Every Bitcoin investor is looking for a signal that the market is nearing a bottom, but this week’s price action suggests we are not there yet.
Evidence of this can be found by looking at Bitcoin’s monthly returns (bitcoin), it was hit by a rapid decline that “translated into one of the largest monthly declines in returns in the history of the asset class”, according to Check out the latest Blockware Solutions Market Intelligence newsletter.
Bitcoin continues to trade In an increasingly narrow trading range, the range is gradually being squeezed to the downside as pressures on the global economy intensify.
Whether or not prices continue to move lower is a hot topic of debate among crypto analysts, with the prevailing view now pointing to further downside.
Analysts will remain bearish until $45,000 is reclaimed
According to Blockware Solutions, as long as BTC is trading below the $45,000 to $47,000 range, there are multiple indicators that point to a bearish outlook.
This includes Bitcoin starting 2022 at $46,200 and the 180-week exponential hull moving average giving more weight to recent price action, suggesting Bitcoin’s timing is down, currently at $47,166.
Short-term holders, defined as those who have been in the market for less than 155 days, were particularly hard hit by the market weakness, with a current short-term holder cost base of $45,038.
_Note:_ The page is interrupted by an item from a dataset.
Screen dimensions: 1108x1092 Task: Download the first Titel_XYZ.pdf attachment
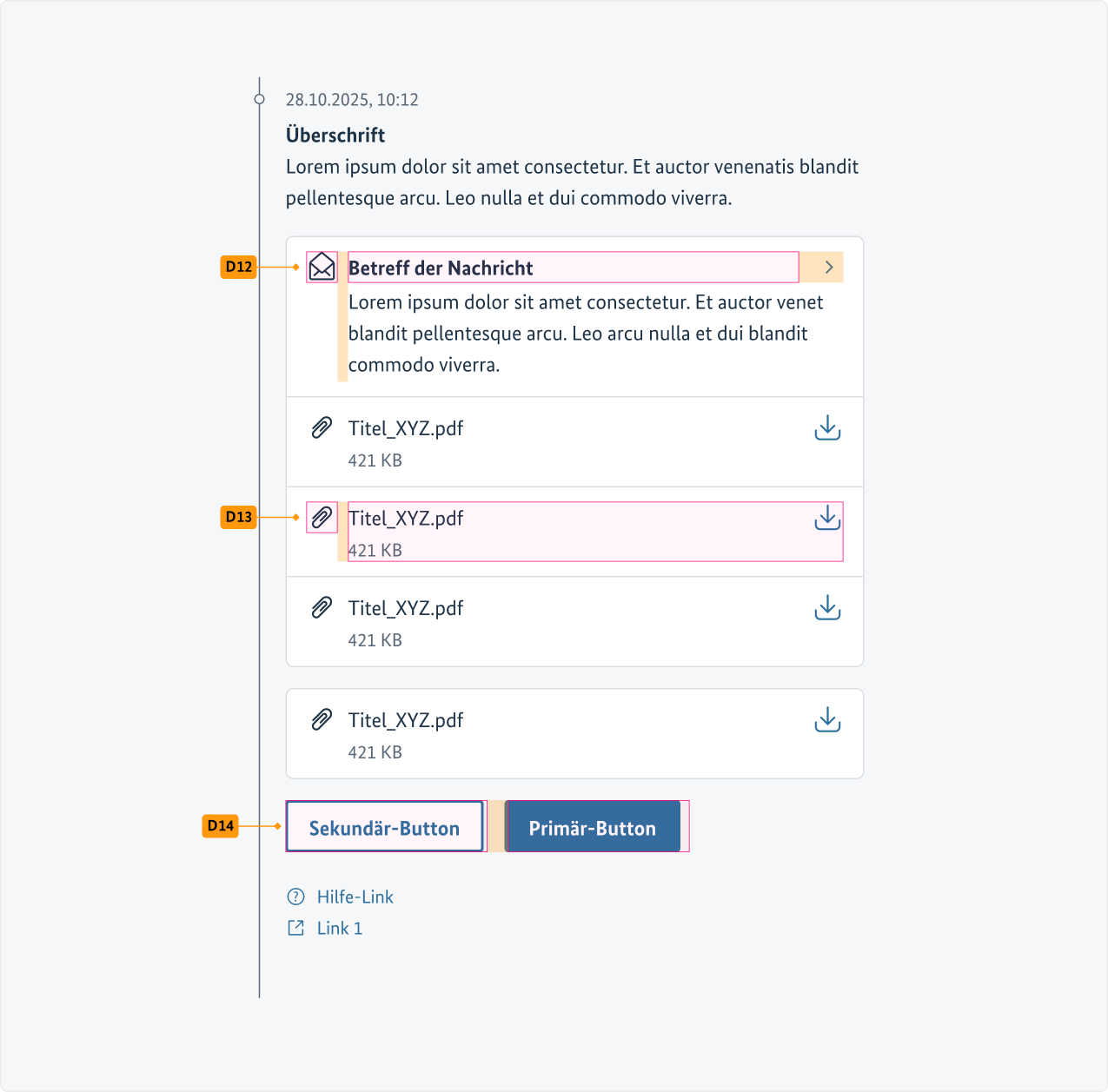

Taken together, these data points suggest that sentiment towards BTC will remain bearish as long as the price is below $45,000.
Where is the bottom?
Despite the pessimistic analysis at the moment, there are some signs that the market may be looking for a bottom.
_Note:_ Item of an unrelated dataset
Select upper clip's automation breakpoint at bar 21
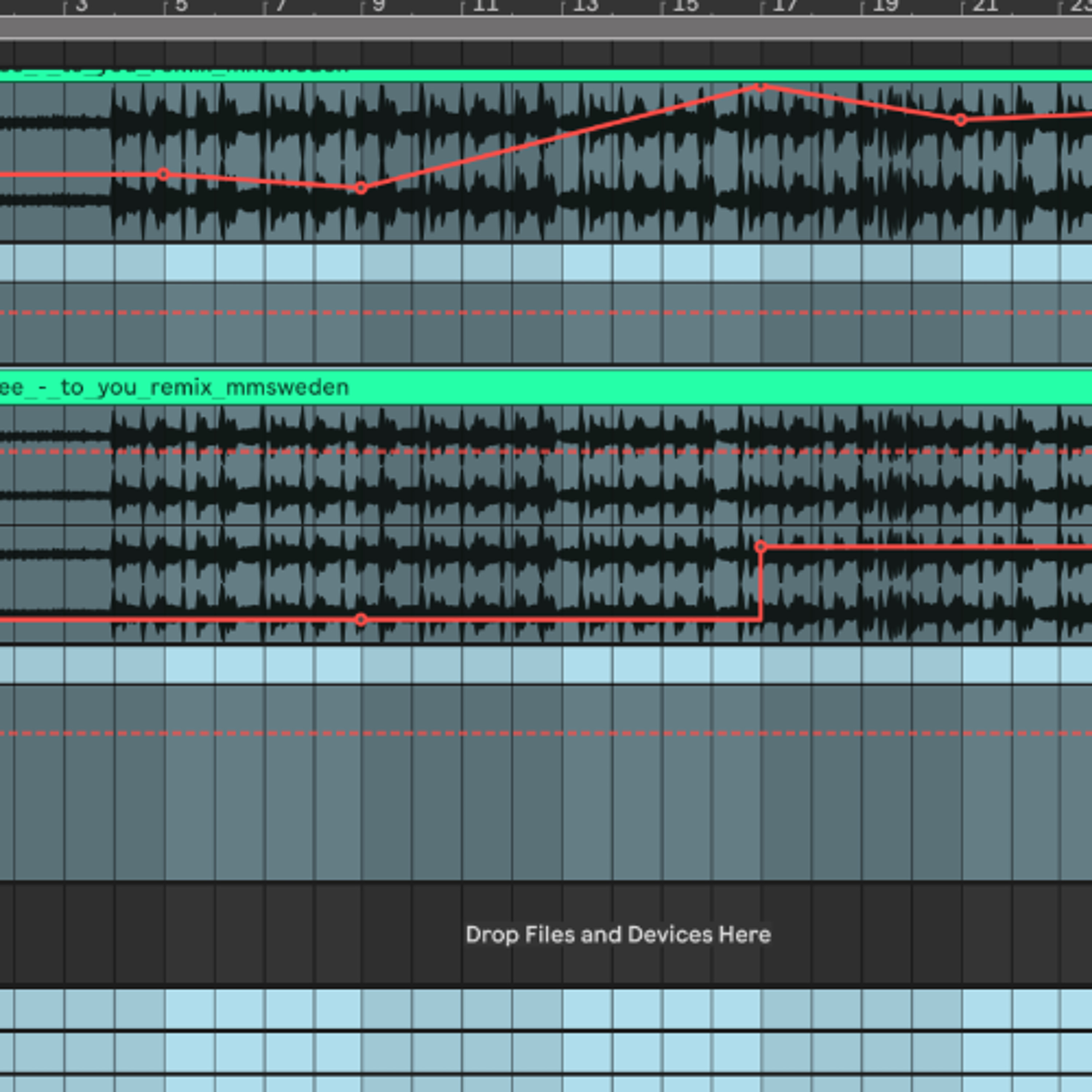(x=961, y=120)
according to In a recent Glassnode Uncharted newsletter, following Bitcoin’s price drop below $30,000 in early May, “network activity increased as more supply changed hands and the network devalued.”
According to Glassnode,
“Historically, this phenomenon has signaled a huge buying opportunity.”
To further support the claim that Bitcoin is currently in good buying territory, the report points to the entity’s adjusted dormant stream, which has been consolidating in an area previously thought to be the best buying zone.
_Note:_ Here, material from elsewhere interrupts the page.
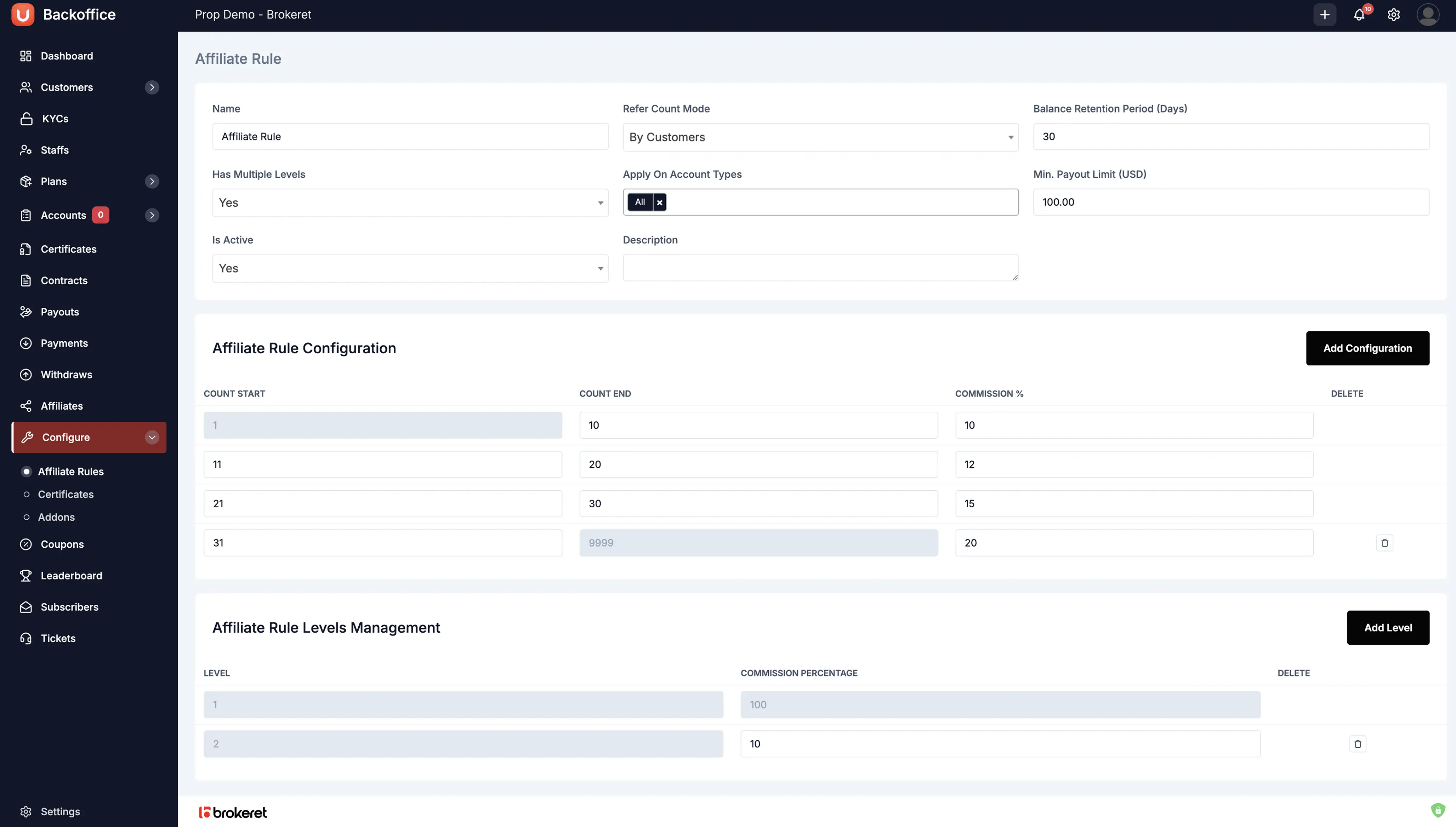Click the Add Level button
This screenshot has height=827, width=1456.
click(x=1388, y=628)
Likewise, Blockware Solutions saw several data points suggesting the market may be looking for a bottom, including the Mayer Multiple, an indicator that compares current market prices to a 200-day moving average, which is currently “close to some of the lowest readings on record. “
While multiple data points confirm that the crypto market is in a bear market, there are signs that seller exhaustion may have reached its limit and the market is looking for a bottom. Where it will eventually be found remains unknown, but several indicators currently point to solid support around $21,000.
The views and opinions expressed herein are those of the author and do not necessarily reflect the views of Cointelegraph.com. Every investment and trading move involves risk and you should do your own research when making a decision.